Morning at Heart O' the Hills. The goal: reach the top of Hurricane Ridge. A 5,000 foot climb in 17 miles. We got ourselves all stoked for it by watching a video some road bike riders made, and they kept going on about how daunting and epic it was. It's a local cyclist challenge, and you can't pass up local specialties.
Travis really turned on his Biking Stamina Optimism, saying that the climb would be really easy compared to the ascent into the campground that we made with all our gear. By ditching the gear, he hoped to be at the top in an hour and a half, climbing at 8 mph.
We started out pretty strong, but it didn't last long. At all. Travis was behind me trying to get me to stay at 5 mph, but even that became really difficult. And it wasn't like I was zoning out, getting lost in the pain of burning muscles or the changing scenery. I was fully concentrating on each pedal stroke, urging my body to move faster but it just wasn't complying. A group road ride passed us one by one, in our line of sight for just a few minutes each before swiftly turning the bend, and I knew Travis could have gone faster and was just waiting around for me.
I could barely keep pace at even half the speed of what Travis expected out of me, and from there the easy segway was "I'm not in good enough shape for this," to "Holy shit I'm no good at anything." My thoughts spiraled out of control, as the moments of experiencing physical pain in my burned out muscles stretched out into hours of nothing to do but think about all my inadequacies. How my life situation would be cute and understandable if I were 25, but new town, no job and no plan at 30 makes people wince and say, "You'll figure something out." I know they're thinking, "Well bless her heart."
It didn't stop. The climb kept going and going, and my mood kept sinking and sinking. And then I couldn't breathe. I sucked big gulps of air that only rattled my throat. I wheezed and heaved but nothing reached my lungs. I pulled off to the side of the road and closed my eyes while Travis asked what was wrong, thinking I had developed some breathing condition.
It was a panic attack.
After a few minutes of telling myself to calm down, I was able to breathe normally again. Poor Travis said that the pace didn't matter, we could go as slow as I wanted. I did my very best to keep my mind off the bleak bigger picture, and instead focus on what was happening right then- the emerging alpine wildflowers, the ridges towering a few thousand feet off the side of the road, the sight of the ocean when I turned around.

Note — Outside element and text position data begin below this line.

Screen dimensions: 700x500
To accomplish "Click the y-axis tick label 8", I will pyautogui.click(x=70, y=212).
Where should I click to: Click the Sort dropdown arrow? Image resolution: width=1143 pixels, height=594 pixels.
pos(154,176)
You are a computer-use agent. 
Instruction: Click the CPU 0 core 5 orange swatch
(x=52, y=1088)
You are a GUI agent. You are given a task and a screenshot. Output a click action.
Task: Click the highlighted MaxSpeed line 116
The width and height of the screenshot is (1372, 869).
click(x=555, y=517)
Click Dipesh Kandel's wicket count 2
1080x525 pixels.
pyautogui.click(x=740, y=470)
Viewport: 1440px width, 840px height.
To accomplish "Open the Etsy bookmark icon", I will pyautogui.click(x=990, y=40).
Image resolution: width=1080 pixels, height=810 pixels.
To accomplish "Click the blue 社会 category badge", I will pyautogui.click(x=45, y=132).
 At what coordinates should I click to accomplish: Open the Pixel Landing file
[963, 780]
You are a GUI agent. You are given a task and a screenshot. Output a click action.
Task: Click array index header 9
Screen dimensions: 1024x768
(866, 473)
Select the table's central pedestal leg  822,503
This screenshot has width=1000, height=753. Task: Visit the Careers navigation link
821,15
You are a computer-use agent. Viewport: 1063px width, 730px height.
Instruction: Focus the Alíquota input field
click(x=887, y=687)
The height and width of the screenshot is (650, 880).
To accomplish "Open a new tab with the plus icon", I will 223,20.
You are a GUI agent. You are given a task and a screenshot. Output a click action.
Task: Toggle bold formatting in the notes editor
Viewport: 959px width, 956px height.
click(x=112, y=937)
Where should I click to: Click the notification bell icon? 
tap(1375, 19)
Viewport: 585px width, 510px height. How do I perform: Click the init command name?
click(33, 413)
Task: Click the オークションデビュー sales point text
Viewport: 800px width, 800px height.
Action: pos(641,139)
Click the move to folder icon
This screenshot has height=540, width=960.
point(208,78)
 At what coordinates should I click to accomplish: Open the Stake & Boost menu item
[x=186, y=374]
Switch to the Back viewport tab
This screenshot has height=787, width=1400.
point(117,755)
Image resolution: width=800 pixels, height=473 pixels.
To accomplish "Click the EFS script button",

And then we were at Mile 17, and the snow capped peaks of 5000 foot mountains came into view. I climbed the mountain. Somehow.
I'd like to say that we had a joyful celebration of some kind, but I was wiped out and the first thing my body screamed for was sugar. I got a Dr. Pepper from the National Park snack bar and drank it furiously, then made lunch with hands shaky from exhaustion and sugar rush. We were too tired to walk on any of the nature trails, so in the end we just took a few pictures and bombed it down the hill.
What took three hours to climb sped by in 45 minutes in descent. We maxed out at 40 mph. Hurricane Ridge was conquered.